At the stations belonging to Daye Bensa Coffee, lot traceability is extremely important. The books of each harvest or coffee are kept to the smallest detail to ensure the highest possible quality.
When farmers bring their coffee cherries to the washing station, beans are sorted by village there. Each coffee is then dried and stored separately. The individual bags of processed coffee are then labelled with the name of the farm, the lot number and the date of harvest.
Daye Bensa works to improve living conditions in the community and has various fundraising programs. One of these is rewarding farmers based on the amount of coffee they bring in or for year-to-year consistency in quantity. It also rewards workers for their unique role in the drying process. Last but not least, it works with local schools to provide basic supplies such as pencils or notebooks for students.
After harvesting, the cherries are brought to the central processing station, where they are spread out on African beds. The coffee is dried in the shade for several days to reach an optimum moisture content of between 9.5-13%. Station staff rake the beans several times a day (for 15 minutes) to ensure consistent and even drying.
The coffee is very dense and has a high concentration of small beans (screen size 13/14), which is quite unusual and indicates the high altitude at which it is grown.
Ethiopia is considered the cradle of coffee itself and its production is nearly 10% of the country’s gross domestic product. It is estimated that thousands of previously undescribed varieties grow in Ethiopia, making the country the region with the greatest coffee biodiversity in the world.

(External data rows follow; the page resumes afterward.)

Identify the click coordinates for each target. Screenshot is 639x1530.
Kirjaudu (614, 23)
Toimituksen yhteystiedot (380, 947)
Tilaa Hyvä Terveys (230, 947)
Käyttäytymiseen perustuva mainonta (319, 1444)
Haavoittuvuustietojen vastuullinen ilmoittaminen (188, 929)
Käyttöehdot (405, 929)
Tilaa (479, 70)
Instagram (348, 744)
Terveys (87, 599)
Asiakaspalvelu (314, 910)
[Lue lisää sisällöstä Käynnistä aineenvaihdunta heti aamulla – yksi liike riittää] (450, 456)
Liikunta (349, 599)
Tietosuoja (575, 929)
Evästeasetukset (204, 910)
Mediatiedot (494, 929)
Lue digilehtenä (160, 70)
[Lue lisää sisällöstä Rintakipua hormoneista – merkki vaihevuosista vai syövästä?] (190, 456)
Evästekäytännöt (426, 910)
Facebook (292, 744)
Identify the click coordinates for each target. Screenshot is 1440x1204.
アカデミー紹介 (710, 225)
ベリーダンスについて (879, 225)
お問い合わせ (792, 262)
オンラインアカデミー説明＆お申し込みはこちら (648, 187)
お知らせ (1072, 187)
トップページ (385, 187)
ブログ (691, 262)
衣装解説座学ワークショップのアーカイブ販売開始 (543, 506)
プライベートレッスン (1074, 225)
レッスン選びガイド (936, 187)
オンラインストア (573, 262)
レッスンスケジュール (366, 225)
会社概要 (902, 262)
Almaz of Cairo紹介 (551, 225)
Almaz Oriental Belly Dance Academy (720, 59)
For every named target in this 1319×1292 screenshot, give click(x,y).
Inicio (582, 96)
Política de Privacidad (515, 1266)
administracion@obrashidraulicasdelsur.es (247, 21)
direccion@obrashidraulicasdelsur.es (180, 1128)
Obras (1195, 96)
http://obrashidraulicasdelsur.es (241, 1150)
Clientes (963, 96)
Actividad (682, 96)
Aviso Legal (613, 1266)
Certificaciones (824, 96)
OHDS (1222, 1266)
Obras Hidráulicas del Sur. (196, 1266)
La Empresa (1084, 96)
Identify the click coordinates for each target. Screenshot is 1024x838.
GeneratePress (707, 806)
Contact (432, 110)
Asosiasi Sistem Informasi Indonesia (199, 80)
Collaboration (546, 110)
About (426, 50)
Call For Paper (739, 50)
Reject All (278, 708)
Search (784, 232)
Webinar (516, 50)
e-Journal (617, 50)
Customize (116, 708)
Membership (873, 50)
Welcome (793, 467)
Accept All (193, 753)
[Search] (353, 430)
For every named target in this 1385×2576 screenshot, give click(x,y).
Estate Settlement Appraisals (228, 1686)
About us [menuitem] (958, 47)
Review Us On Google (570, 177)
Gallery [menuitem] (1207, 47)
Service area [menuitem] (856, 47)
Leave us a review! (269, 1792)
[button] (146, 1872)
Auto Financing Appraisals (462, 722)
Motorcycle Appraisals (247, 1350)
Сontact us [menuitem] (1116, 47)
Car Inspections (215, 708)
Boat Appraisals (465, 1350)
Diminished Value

Given the historical tradition, the way coffee is grown in Ethiopia, along with the political situation and the local system, it is almost impossible to find single variety lots (parts of the harvest). Although this has slowly started to change in recent years, for the time being the typical designation of coffee varieties from Ethiopia is still Ethiopian heirloom varieties or Ethiopian indigenous varieties. This is also the case with our excellent Keramo coffee.